:: EXERCISE INPUTS

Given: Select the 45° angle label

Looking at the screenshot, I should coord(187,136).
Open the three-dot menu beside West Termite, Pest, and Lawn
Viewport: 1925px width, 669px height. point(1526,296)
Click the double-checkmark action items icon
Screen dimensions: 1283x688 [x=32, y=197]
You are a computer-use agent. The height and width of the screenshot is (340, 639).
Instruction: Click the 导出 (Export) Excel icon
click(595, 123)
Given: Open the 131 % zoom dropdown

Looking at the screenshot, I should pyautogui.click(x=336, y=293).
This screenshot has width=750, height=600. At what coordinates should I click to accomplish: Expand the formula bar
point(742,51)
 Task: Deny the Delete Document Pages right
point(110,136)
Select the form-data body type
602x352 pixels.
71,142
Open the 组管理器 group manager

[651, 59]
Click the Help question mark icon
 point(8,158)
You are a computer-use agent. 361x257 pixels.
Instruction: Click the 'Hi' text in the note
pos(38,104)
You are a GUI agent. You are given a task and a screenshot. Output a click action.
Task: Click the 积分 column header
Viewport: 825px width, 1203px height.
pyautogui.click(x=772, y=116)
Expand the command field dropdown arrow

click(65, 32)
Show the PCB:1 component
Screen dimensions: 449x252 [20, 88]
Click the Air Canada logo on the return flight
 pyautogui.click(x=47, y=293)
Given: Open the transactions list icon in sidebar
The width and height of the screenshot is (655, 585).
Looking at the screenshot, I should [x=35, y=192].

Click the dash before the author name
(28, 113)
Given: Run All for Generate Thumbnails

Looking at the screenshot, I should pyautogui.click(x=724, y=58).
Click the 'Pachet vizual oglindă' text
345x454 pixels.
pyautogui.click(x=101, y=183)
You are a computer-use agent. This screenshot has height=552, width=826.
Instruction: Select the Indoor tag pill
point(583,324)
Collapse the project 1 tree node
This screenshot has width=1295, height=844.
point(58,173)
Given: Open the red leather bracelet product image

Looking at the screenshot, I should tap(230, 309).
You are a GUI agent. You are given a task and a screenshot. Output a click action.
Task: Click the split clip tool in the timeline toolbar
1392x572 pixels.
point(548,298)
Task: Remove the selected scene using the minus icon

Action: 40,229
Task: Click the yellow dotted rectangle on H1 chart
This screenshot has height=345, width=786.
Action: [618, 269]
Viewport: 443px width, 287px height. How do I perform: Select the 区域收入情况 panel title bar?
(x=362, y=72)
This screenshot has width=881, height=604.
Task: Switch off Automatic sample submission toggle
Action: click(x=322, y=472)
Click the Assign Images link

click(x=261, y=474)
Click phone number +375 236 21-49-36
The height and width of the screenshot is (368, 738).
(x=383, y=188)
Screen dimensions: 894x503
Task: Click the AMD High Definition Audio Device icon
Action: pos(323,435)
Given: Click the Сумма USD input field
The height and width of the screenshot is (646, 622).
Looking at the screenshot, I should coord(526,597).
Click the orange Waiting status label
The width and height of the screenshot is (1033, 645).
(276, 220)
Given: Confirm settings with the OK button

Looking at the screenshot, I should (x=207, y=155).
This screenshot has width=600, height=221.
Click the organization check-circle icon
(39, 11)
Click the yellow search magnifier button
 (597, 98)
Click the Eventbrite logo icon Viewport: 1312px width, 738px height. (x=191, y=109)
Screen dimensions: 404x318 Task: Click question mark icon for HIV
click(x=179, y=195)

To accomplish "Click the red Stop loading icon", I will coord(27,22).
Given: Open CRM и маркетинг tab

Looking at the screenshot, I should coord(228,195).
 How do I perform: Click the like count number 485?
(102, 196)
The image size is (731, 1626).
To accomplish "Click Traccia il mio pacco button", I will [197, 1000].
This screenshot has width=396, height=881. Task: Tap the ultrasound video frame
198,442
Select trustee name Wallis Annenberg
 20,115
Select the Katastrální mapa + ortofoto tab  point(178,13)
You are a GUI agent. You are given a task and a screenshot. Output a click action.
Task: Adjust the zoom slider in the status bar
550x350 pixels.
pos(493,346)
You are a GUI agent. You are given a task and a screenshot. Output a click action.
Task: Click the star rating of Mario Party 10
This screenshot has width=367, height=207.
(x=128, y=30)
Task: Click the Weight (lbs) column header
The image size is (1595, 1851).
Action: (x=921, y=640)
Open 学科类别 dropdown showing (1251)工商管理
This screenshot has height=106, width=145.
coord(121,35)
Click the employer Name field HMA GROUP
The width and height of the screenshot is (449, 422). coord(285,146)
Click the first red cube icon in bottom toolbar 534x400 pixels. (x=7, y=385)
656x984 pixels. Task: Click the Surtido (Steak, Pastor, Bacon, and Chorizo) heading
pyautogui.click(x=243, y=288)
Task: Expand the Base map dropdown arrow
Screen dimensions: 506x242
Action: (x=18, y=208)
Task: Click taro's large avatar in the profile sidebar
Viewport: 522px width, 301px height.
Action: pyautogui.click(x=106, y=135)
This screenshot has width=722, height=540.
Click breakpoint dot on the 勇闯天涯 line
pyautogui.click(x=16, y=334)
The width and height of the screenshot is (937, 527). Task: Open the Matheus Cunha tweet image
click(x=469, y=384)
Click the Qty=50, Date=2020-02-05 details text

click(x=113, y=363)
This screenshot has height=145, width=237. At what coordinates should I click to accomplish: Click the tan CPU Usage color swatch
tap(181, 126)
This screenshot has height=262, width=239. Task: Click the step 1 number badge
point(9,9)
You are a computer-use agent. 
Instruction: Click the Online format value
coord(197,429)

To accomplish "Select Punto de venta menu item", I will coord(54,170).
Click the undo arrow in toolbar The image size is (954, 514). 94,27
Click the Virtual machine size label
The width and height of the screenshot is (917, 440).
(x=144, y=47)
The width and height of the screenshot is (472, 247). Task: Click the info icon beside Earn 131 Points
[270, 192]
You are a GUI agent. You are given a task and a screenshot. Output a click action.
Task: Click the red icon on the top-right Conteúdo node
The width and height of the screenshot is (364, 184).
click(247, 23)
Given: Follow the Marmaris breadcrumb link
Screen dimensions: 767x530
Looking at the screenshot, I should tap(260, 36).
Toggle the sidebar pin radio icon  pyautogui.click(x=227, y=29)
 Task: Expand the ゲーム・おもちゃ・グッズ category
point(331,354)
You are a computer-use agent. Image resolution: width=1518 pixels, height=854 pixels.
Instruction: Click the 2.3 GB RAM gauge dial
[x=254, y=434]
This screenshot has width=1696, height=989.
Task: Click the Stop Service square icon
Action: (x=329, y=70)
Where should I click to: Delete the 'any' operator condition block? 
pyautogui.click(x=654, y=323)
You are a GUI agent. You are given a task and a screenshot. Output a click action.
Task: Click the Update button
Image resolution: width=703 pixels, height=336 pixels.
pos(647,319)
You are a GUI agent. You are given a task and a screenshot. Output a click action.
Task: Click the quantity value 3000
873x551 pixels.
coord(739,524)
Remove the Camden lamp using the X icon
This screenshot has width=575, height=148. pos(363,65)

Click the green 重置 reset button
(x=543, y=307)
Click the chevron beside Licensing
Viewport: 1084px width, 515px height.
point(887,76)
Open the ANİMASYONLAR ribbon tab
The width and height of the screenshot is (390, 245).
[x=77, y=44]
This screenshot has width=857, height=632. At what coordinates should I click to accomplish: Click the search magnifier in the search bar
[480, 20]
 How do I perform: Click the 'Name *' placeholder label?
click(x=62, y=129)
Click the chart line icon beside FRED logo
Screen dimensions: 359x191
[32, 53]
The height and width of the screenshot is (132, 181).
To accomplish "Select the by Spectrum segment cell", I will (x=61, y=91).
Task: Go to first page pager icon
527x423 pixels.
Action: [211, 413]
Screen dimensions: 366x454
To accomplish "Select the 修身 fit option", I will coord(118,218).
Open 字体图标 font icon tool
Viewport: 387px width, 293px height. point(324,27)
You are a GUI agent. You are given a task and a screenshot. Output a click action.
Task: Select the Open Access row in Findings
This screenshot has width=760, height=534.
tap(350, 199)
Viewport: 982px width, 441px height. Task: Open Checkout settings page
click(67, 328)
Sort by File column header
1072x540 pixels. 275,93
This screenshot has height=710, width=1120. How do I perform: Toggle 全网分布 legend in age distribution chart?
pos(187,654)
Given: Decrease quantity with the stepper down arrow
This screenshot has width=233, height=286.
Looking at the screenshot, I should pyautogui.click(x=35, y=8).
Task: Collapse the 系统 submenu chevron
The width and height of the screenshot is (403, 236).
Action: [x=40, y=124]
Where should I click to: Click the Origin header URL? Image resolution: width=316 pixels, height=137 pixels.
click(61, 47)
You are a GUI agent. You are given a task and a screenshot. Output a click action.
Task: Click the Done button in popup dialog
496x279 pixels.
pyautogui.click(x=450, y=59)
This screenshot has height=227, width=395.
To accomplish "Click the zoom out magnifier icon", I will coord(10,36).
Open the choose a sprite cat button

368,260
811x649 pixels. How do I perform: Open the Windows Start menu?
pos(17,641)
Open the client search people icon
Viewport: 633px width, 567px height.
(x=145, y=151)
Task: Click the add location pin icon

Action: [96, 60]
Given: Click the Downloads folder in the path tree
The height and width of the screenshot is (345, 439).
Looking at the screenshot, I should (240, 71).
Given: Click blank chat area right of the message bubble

::::

* _AIM OF THE EXERCISE_: For the records above, state the number of lines that contain "toolbar", and provide nothing further.

* _SOLUTION FOR THIS EXERCISE_: 3